Esse embate da Copa nos ensina mais sobre a vida acadêmica do que sobre futebol.
O que está acontecendo é uma disputa de análises: a intuição do senso comum contra a reflexão profunda da racionalidade.
De um lado, está o povo com uma conclusão óbvia: o jogador faz gol ou ajuda nos gols toda vez que entra em campo. Ele é o cara!
Do outro lado, está o técnico: analisa esquema tático, maturidade do jogador e até o relacionamento entre ele e a equipe.
O que me encanta neste caso não é tanto o futebol, mas o embate. Uma repetição do que estamos acompanhando há anos.
O povo na internet, com o senso comum, contra instituições, títulos e hierarquias e uma racionalidade mais estruturada.
A bola da vez é a seleção brasileira de futebol, que podemos arredondar e chamar de instituição mais importante da nossa nação.
O povo olha o time e pensa como o jogador Danilo comentou: “Treinador tem uma cabeça maluca. O treinador, às vezes, tem decisões e escolhas que ninguém consegue explicar de forma lógica.”
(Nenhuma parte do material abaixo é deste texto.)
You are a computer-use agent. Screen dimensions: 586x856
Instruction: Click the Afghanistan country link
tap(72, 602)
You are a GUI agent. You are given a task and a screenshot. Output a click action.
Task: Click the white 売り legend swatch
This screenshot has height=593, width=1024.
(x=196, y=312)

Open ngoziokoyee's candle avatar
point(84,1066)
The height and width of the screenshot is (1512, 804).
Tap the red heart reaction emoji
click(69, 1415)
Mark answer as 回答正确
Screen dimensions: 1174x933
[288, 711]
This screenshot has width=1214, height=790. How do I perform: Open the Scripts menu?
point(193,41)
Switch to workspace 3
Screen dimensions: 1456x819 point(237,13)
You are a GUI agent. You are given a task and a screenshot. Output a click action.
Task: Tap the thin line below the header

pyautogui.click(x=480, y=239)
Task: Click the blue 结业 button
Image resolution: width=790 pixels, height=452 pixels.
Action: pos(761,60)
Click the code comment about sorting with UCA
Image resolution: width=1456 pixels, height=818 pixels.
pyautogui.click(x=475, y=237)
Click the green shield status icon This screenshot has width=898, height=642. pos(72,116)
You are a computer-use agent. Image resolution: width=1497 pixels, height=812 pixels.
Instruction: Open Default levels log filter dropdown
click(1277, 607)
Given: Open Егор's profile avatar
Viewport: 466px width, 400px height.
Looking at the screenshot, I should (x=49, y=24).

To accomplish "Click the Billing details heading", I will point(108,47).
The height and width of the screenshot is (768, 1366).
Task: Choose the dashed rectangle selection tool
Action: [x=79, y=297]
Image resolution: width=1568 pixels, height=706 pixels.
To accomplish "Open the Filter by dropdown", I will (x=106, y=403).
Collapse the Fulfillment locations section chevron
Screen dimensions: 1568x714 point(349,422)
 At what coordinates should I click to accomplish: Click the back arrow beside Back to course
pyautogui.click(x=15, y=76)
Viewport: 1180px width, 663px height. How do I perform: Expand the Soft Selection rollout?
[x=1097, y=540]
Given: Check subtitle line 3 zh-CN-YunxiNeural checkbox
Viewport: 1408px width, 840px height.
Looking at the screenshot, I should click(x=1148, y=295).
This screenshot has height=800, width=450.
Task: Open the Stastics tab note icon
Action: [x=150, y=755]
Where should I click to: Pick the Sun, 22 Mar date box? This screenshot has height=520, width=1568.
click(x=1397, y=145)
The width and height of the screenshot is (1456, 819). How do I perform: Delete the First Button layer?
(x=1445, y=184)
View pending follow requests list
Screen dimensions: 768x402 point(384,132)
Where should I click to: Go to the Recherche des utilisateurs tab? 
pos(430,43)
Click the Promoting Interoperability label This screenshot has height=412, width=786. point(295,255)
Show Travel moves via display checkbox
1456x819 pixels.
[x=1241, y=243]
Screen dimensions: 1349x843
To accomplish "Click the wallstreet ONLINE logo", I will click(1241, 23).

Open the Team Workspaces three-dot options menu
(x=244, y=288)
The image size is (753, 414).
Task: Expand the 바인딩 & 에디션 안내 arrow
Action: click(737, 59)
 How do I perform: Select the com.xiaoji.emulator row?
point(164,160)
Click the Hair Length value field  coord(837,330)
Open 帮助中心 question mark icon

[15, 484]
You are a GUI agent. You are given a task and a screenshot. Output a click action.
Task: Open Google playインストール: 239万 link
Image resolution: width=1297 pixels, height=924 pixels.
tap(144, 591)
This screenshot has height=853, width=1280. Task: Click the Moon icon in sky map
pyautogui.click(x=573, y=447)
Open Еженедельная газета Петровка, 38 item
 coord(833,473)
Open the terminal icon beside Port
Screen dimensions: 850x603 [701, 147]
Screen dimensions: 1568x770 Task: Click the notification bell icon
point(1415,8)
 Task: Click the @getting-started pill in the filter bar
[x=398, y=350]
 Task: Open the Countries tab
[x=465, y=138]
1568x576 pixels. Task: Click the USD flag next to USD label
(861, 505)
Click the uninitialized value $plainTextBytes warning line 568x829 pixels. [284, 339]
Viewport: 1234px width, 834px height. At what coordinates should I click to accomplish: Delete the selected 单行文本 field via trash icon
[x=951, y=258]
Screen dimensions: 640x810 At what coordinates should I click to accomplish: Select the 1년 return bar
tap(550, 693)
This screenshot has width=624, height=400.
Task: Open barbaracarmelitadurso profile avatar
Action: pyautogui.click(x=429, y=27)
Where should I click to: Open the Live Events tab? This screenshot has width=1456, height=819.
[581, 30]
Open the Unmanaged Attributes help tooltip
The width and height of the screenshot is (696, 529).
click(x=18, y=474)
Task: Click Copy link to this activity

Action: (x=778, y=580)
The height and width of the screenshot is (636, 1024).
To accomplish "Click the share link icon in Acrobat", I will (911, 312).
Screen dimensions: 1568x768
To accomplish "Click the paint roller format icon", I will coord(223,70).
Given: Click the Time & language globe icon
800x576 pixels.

Todo esse movimento nos ensina como funcionam essas duas racionalidades, duas formas diferentes de análise, e como elas não se misturam.
Isso nos ajuda a entender que as críticas ao meio acadêmico fazem parte de uma dinâmica maior da sociedade, que se redefine a cada mês.
Mas a grande lição ainda está sendo aprendida. E, no dia em que Endrick for titular, mais um capítulo dessa novela será revelado: afinal, quem estava certo?
Eu diria ainda o seguinte: esse conflito é muito bom para todos. Faz a gente discutir, debater e, no fim das contas, aprender mais e ter mais certeza das nossas conclusões. Ficamos sempre alertas para vencer o debate.